Hz. Bilâl’in hayatı, Müslümanlar hatta tüm insanlık için pek çok ibretlik olayla doludur. Mesela bunlardan bir tanesi şu hadiseydi: İlk Müslüman olanlardan Bilâl b. Rebâh el-Habeşî’nin efendisi Ümeyye b. Halef, onun İslam’ı seçtiğini öğrendiğinde, köle olduğunu, kendisini yedirip içirdiğini, giydirdiğini hatırlatıp, onu nankörlükle itham etmişti. Bunun üzerine Hz. Bilâl; “Evet, ben senin kölenim, esirinim, hizmetçinim. Ben bunları inkâr etmiyorum. Fakat sen benim aklımın, inancımın, imanımın efendisi değilsin…”diyerek, bedenen köle olsa da zihnen ve ruhen esir alınamayacağını söylemiştir. O, İslam dinini seçerek, Allah’a ve Hz. Muhammed (sav)’e olan imanından vazgeçmeyerek de bu düşüncesini somutlaştırmıştır.
Bireysel ve toplumsal hayatın hızlı bir değişim yaşadığı, insanların sürekli bilgi ve algı bombardımanına maruz kaldığı günümüzde tam tersi bir durumla karşı karşıyayız. Bilâl-i Habeşî bedenen köleydi ancak aklen ve ruhen özgürdü. Bugün ise insanlar bedenen özgür ancak aklen ve ruhen bir nevi köleleştirilmekte, kimi insanların veya ideolojilerin esiri haline getirilebilmektedir. İnsanlara farklı araçlarla ne düşünecekleri, ne yapacakları, ne giyinecekleri, ne yiyecekleri, nereleri gezecekleri, vakitlerini nasıl geçirecekleri vb. birileri tarafından empoze edilmekte, bireyler ve toplumlar çoğu zaman farkında olmadan bu yönlendirmeler çerçevesinde yaşamlarını şekillendirmektedir. İşte bu noktada Hz. Bilâl’in asırlar önce yaşadıkları ve söyledikleri, insanlar için kurtuluşun, başarının, mutluluğun, gerçek özgürlüğün aklen ve ruhen Allah’tan başka hiçbir varlığa köle olmamaktan geçtiğinin somut göstergesidir.

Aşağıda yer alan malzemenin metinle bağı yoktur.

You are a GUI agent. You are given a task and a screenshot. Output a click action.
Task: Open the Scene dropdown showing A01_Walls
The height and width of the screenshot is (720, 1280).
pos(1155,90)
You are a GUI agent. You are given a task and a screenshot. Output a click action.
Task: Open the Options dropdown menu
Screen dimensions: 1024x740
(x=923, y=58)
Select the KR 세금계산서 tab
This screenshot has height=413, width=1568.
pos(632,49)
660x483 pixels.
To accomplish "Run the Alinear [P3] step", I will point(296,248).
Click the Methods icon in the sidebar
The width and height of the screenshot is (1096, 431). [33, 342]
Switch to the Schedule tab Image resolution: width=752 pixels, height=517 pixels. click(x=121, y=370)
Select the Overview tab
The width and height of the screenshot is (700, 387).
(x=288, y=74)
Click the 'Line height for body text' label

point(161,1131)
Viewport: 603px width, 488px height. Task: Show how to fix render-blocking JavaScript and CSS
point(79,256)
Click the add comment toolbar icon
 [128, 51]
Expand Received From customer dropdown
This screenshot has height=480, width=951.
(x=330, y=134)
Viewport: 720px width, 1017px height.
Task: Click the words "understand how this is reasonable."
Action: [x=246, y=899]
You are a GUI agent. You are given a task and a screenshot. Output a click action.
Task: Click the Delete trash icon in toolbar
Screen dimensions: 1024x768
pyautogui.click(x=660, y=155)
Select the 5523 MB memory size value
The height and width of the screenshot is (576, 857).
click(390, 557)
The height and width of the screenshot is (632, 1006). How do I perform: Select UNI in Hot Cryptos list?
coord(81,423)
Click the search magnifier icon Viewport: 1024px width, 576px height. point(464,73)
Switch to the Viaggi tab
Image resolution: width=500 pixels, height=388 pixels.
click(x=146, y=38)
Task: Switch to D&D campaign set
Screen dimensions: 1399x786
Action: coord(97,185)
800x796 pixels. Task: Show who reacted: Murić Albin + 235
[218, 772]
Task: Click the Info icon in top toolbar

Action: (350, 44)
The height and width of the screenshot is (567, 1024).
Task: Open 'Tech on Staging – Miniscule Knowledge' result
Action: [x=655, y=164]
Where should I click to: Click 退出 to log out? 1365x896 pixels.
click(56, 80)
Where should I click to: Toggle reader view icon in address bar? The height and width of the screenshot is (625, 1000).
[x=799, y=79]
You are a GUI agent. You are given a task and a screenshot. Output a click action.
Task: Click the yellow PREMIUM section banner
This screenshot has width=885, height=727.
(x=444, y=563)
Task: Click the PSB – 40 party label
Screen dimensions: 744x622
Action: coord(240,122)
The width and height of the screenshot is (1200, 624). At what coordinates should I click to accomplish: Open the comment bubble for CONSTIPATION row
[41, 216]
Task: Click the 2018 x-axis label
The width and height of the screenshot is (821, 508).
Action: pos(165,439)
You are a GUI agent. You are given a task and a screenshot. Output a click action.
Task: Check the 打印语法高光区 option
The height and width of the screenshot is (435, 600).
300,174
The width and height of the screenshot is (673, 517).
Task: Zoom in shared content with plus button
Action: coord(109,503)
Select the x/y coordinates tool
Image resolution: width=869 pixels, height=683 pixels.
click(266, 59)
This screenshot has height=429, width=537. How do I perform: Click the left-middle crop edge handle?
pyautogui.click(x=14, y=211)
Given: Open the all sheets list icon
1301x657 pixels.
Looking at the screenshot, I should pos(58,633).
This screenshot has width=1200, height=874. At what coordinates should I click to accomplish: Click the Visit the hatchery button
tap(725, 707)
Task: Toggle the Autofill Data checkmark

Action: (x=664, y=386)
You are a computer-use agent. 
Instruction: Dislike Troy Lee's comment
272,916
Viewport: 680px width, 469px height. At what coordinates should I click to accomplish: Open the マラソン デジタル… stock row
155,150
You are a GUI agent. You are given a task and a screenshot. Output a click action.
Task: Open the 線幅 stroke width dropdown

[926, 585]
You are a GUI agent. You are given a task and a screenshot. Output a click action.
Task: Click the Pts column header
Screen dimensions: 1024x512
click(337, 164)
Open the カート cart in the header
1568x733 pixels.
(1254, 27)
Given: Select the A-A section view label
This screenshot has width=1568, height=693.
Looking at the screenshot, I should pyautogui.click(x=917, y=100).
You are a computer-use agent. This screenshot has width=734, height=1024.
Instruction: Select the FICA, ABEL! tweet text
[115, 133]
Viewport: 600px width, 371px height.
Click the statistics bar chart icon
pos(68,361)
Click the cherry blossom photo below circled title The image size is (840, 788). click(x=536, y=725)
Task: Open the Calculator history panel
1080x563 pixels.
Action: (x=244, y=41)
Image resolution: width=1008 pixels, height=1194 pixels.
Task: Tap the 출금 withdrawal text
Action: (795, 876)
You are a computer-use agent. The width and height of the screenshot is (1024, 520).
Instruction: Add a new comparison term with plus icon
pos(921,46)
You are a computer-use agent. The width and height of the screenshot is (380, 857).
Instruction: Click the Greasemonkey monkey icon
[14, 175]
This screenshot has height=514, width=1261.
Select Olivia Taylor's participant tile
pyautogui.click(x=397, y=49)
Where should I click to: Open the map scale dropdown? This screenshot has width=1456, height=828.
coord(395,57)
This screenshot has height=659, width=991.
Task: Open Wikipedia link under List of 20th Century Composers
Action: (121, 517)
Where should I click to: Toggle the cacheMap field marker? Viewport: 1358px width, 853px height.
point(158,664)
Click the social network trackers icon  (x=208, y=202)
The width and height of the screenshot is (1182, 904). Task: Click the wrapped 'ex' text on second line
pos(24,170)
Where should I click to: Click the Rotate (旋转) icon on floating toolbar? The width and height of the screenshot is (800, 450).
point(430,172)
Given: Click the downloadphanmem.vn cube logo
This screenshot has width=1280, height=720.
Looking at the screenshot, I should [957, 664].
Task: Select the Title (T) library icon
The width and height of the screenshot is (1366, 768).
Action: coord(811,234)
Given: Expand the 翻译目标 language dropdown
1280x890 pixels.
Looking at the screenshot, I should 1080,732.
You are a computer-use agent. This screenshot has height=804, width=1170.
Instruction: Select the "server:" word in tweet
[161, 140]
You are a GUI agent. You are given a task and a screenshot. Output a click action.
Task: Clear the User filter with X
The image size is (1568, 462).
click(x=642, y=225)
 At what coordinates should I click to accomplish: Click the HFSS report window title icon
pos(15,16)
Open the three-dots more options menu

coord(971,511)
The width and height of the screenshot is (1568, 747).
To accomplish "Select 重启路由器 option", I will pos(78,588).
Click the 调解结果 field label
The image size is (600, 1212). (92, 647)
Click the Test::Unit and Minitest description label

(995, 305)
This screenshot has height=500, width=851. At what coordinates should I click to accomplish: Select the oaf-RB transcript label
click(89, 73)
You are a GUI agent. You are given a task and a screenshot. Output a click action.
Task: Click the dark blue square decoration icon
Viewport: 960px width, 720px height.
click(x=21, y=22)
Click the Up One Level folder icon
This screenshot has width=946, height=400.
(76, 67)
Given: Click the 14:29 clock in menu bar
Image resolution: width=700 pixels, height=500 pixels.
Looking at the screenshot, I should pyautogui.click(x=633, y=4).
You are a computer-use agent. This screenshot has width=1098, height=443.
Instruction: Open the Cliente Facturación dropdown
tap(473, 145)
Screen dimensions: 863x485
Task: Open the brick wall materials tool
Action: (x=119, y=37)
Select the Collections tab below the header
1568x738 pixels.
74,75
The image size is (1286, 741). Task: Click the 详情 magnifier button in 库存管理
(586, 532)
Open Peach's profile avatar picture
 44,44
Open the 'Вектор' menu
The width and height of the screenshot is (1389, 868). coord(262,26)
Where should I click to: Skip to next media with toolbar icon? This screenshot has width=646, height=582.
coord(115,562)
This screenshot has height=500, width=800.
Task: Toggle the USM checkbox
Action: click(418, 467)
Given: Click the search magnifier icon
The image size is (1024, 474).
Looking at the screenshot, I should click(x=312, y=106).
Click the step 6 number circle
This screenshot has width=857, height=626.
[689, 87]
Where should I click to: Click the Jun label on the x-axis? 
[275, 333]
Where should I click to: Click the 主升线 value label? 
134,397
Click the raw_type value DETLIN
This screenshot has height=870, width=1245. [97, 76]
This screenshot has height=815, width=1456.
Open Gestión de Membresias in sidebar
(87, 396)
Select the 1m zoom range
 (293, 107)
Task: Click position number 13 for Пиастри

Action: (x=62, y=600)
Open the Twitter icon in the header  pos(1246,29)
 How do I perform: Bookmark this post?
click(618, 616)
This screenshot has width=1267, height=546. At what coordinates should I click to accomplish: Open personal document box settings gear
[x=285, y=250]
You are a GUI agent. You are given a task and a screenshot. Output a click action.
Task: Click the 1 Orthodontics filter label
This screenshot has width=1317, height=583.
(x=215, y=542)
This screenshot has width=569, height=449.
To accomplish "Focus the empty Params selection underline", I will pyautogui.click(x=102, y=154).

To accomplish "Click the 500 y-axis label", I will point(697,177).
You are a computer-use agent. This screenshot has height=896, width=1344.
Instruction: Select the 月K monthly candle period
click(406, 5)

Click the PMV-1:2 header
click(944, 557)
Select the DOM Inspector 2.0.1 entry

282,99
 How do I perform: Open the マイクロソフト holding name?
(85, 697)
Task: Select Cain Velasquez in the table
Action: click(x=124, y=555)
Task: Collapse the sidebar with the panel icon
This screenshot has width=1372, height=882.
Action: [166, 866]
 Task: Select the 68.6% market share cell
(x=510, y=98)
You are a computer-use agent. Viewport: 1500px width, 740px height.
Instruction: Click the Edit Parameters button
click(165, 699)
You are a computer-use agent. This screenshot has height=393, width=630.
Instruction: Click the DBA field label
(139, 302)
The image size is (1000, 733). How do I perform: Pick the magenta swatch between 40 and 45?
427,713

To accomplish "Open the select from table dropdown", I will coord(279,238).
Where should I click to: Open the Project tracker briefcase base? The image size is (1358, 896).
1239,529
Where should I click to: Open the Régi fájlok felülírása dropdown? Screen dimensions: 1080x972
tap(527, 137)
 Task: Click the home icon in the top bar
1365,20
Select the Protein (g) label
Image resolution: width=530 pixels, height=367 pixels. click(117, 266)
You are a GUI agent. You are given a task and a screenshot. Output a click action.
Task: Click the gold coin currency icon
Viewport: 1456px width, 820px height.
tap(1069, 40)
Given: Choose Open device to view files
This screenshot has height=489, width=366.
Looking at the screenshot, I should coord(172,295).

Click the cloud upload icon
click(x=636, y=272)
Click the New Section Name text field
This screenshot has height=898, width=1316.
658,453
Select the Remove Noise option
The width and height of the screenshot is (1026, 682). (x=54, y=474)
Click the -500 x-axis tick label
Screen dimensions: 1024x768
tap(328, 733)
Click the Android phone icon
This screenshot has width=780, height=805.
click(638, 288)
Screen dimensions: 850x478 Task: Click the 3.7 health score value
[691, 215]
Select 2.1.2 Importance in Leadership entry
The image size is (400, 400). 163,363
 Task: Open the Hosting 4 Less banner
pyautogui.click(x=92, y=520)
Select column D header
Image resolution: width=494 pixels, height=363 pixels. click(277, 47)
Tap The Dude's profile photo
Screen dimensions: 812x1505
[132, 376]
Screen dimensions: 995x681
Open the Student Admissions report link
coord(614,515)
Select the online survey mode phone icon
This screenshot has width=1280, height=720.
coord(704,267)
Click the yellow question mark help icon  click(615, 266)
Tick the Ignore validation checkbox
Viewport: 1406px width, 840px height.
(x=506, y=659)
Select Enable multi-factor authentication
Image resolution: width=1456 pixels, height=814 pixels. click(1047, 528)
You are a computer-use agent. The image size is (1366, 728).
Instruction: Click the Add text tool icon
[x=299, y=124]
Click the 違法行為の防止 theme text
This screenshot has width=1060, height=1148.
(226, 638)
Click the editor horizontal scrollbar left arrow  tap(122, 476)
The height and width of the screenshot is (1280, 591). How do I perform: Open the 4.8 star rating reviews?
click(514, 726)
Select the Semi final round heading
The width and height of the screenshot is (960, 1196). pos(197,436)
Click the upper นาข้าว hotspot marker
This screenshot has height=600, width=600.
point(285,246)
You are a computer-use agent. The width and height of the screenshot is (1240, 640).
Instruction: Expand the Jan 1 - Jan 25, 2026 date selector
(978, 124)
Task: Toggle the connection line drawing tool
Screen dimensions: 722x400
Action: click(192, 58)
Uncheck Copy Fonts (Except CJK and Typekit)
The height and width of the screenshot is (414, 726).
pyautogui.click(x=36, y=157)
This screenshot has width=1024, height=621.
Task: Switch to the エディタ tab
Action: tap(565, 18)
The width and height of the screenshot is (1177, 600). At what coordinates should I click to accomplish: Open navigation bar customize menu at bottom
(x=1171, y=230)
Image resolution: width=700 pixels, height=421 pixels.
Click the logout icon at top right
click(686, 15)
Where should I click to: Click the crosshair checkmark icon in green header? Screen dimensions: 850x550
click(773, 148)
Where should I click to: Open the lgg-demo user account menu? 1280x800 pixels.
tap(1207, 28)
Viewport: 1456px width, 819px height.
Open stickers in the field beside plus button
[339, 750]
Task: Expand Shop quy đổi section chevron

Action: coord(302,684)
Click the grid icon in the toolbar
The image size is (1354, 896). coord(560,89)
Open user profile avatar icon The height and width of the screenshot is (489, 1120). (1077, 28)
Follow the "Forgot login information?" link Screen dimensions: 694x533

Sembol bir şahsiyet olarak Bilâl-i Habeşî, hemen hemen tüm siyer anlatımlarında önemli bir yere sahip olmuştur. Bir şekilde konu Hz. Bilâl’e de gelmiş, onun İslam tarihindeki yerinden ve hayatından bahsedilmiştir. Bu anlatılarda onun köle olmasına ve maruz kaldığı eza ve cefaya olan fazlaca vurgu dikkati çekmektedir. Elbette başından geçen bu olaylar önemlidir ve anlatılmalıdır. Ancak onun hayatının; Allah ve peygamber sevgisi, imanı, sabrı, cesareti, sadakatiyle zafere ulaşan bir kahraman ve gerçek anlamda özgürlüğün sembolü olan yönleri de ön plana çıkarılarak anlatılması, İslam’ın anlaşılması ve yaşanılmasında Müslümanlara örnek olacak ve onları motive edecektir. Aksi takdirde onunla ilgili ezilen bir imaj algısı oluşması, özellikle çocuk ve gençler tarafından onun örnek alınmasını sınırlandırabilmektedir.
Neticede okunan ezanlarla her gün ismini hatırladığımız Bilâl-i Habeşî farklı vasıflarıyla da günümüze taşınmalı, hayatımıza dokunmalıdır.